Quote Originally Posted by Hanna View Post
How interesting Rockzmom!

Did your grandmother ever explain why they decided to emigrate?
I mean, there can be lots of reasons why someone does that... They don't look poor to me at least. Maybe it was politically or religiously motivated? Perhaps one of the people in the picture is your great grandparent, or great-great grandparent?

From the European perspective, when we think of people who emigrated to the USA prior to say.... 1 st World War, we think of people who quite simply put was poor and oppressed - maybe close to starving - and looked for an opportunity to start over somewhere where they'd have better possibilities to get ahead...

Or else, people who were religiously persecuted because they had some non-standard Christian views, or they were a political/religious minority that was persecuted.

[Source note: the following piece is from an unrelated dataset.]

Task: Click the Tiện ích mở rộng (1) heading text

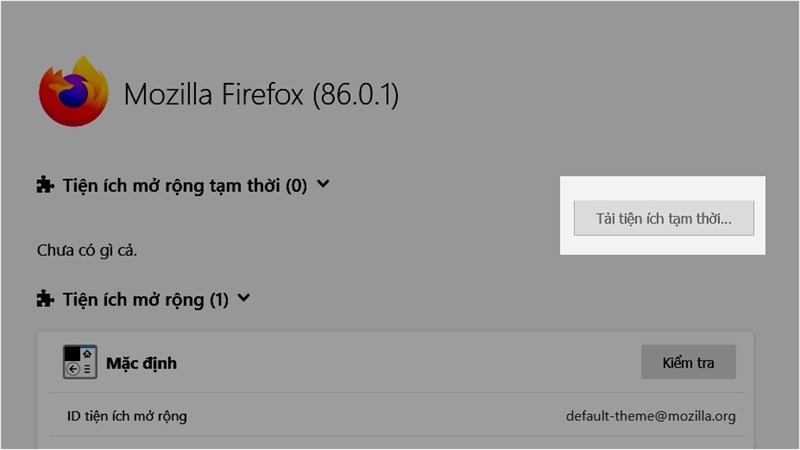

It's really fascinating when people both sides of the Atlantic do family research and find out what interesting links exist.. I have some very relatives (don't know them) who own a small sugar plantation in Georgia, and some others who live in the state of Utah, I think one of them is a teacher. In both cases it was the Americans who tracked down my grandfather. Neither was very stereotypical of a Swedish emigrant to the USA - supposedly most went to Minnesota and became farmers. But not mine! Funnily enough my other grandfather tried to do some research into a relative who moved to the USA, but was not able to find out what happened to him.
I've been doing research on her family off an on for the two years now since she passed away and I must say, the more I find the more I am amazed. I always knew that she came with her mom here to New York when she was a child as her mom had been offered a job and that they came first class. I also knew that her mom hated it here as she thought New York was so, hmmm how should I put it, uncultured and filthy and just so different from the lifestyle they had back in Austria. So they actually went back to Austria. Well, her family was so upset with her mom that she did that and made her try New York again. So my grandmother and her mom came back yet a second time, again first class. This time they stayed.

I finally found the 1909 ship manifest for the second trip, as there are no Ellis Island records, that said they were going to stay with a brother-in-law, so they already had relatives in New York.

They were all sisters by the way, and one younger brother that came here. Why it is that they did come here to begin with, except for the fact that my great grandmother was offered a job, I have no idea. For as you correctly pointed out, they were all doing very well in Austria. Once they got here, their husbands did even better. They all started businesses and did very well for themselves. They really did the "American Dream" thing that you only read about or see in movies. One owned a children clothing store, one owned a candy store, one went into the diamond wholesale merchant business, one became a watchmaker/jewelry store owner, one a dry goods store and so on.

It is interesting, I have only learned now that my grandmother gave up everything when she married my grandfather. She had a VERY comfortable lifestyle and he was, shall we say, from a not so well-to-do family. They actually moved to DC to start over again because he lost everything when he tried to open a business and it failed. Yet, I never heard my grandmother complain about not having the life she used to have. But I have heard from many people that he changed after that and became a very different man, a more bitter and unhappy man, maybe it was because he knew he could no longer give her that kind of a life.